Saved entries
◇ ◇ ◇ ◇

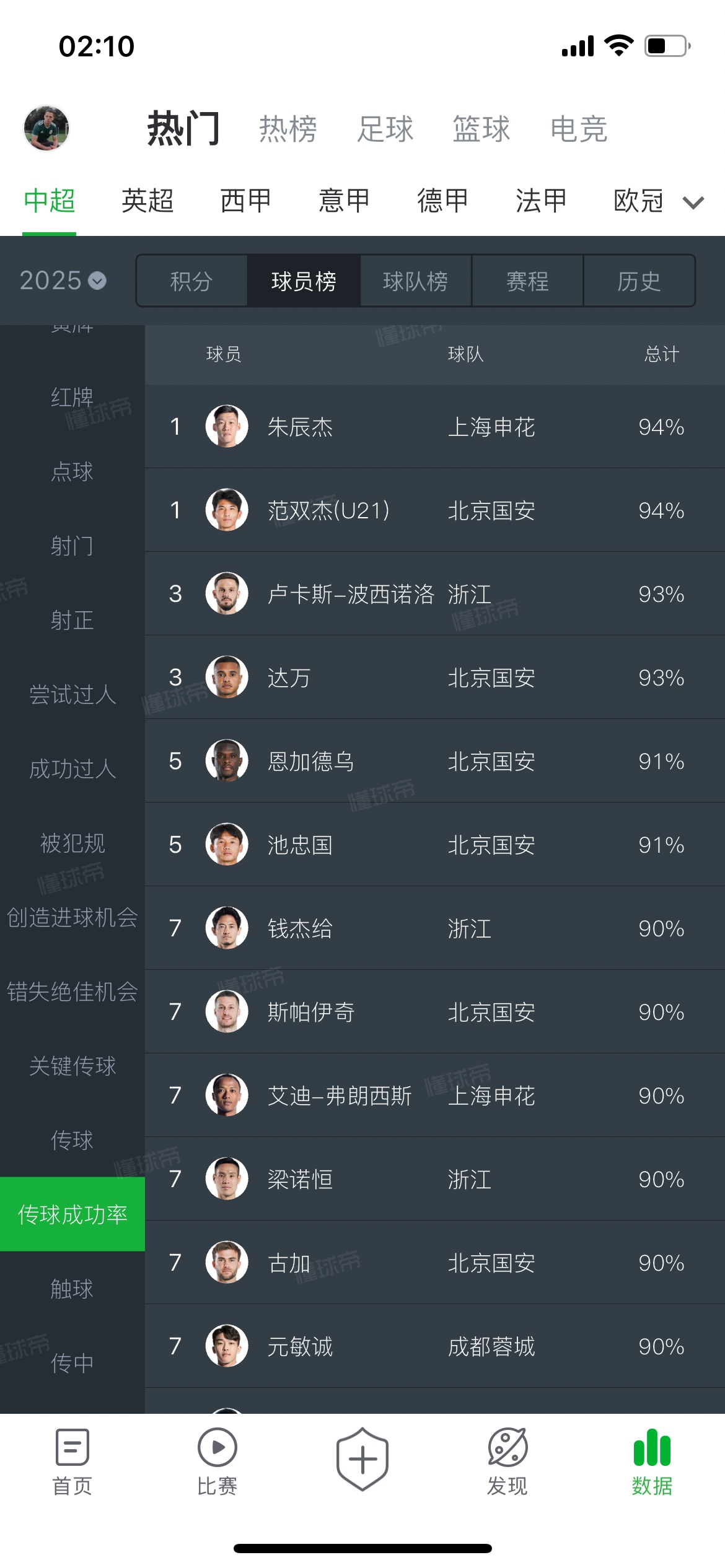Open the 热榜 top category

click(288, 129)
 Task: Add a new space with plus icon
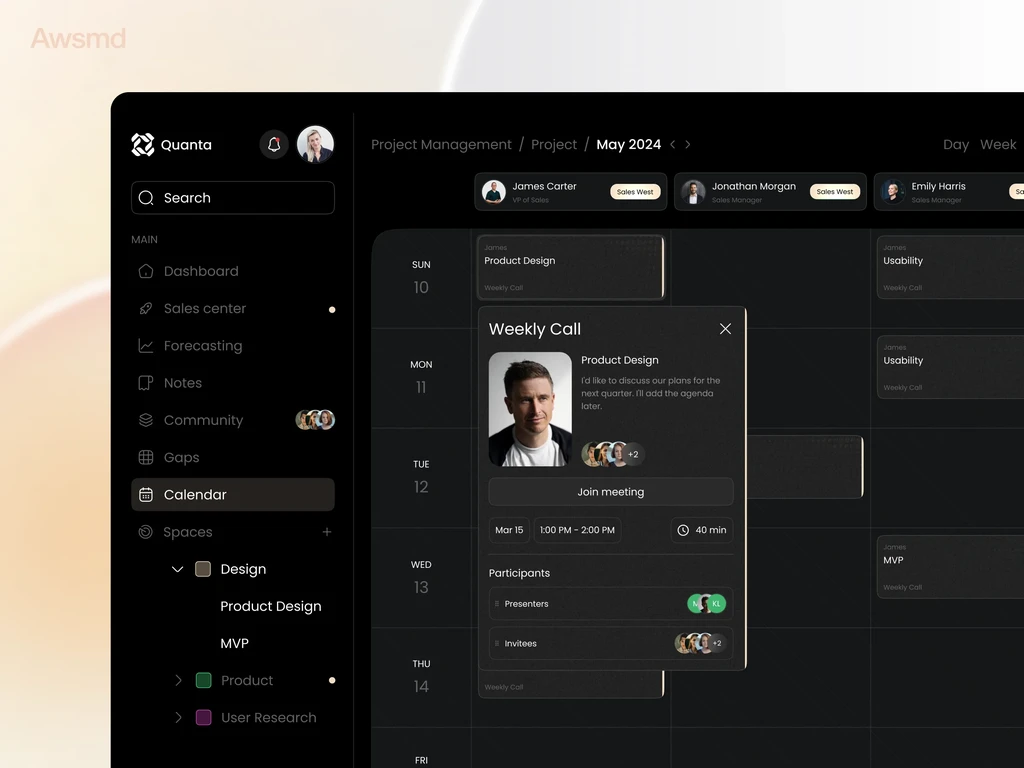pyautogui.click(x=327, y=532)
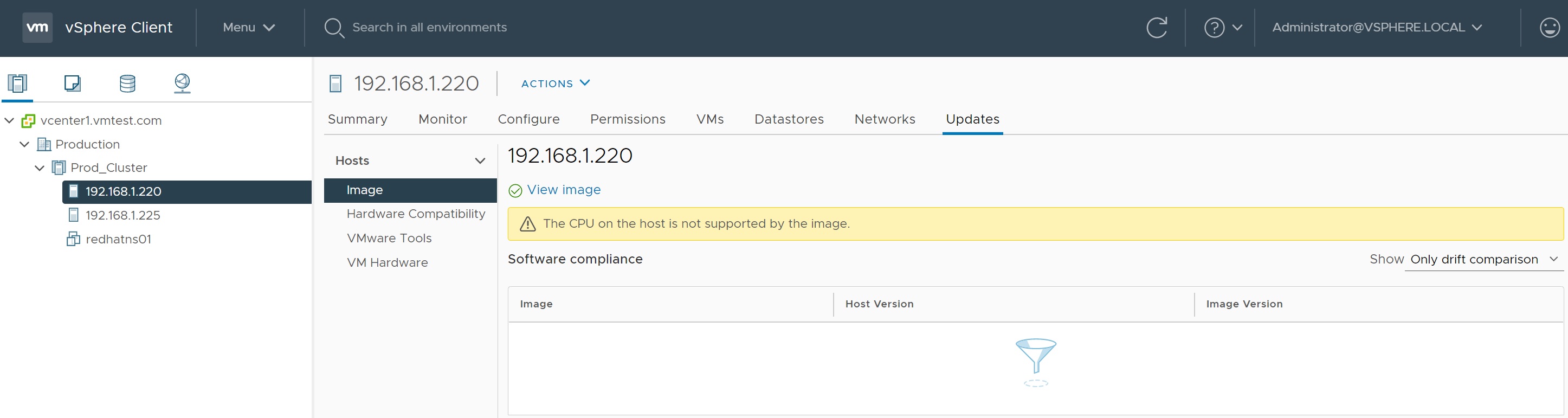Expand the Hosts section chevron

(x=480, y=160)
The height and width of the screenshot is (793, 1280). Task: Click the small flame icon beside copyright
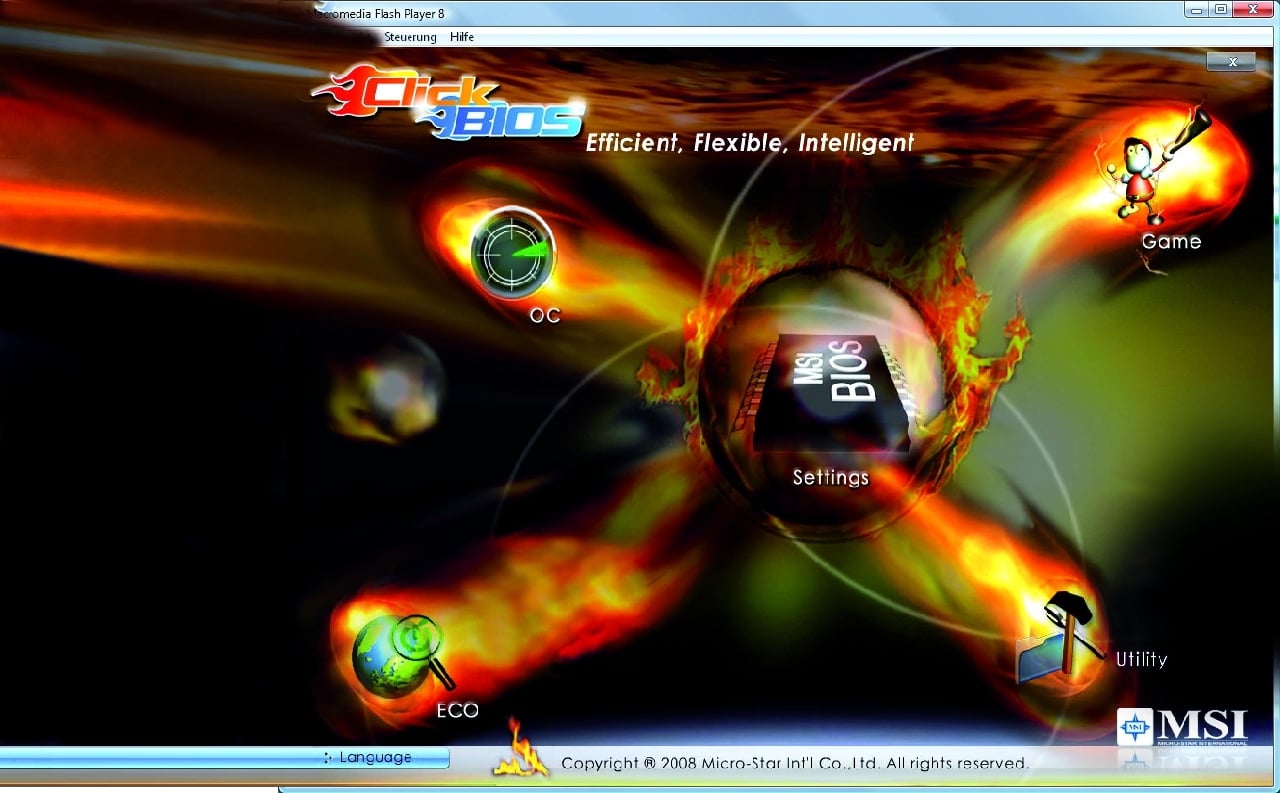click(x=519, y=750)
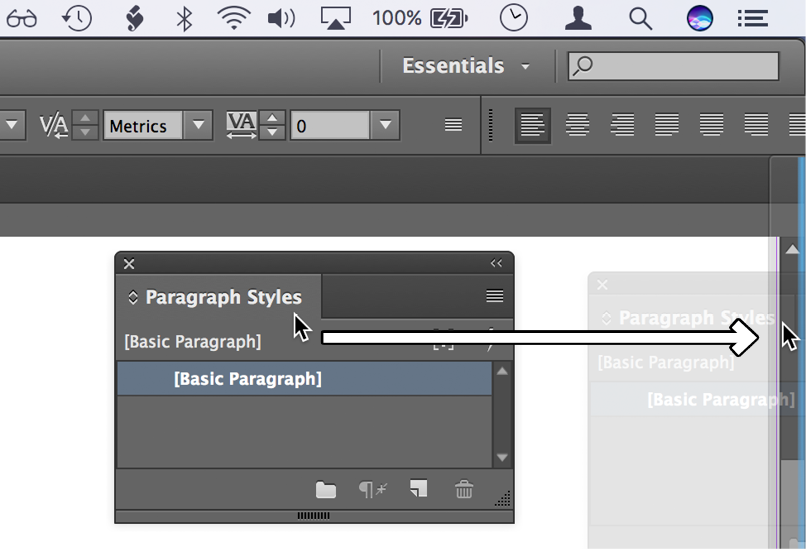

◇ ◇ ◇ ◇

#### Task goal:
Leave out the pictures, and extract exactly the lines from the one with "Task: Add a new space with plus icon" through the end of the records, both ends included.

#### Solved problem:
 Task: Add a new space with plus icon
pyautogui.click(x=327, y=532)
Expand the Hosts section chevron

(x=480, y=160)
The height and width of the screenshot is (793, 1280). Task: Click the small flame icon beside copyright
click(x=519, y=750)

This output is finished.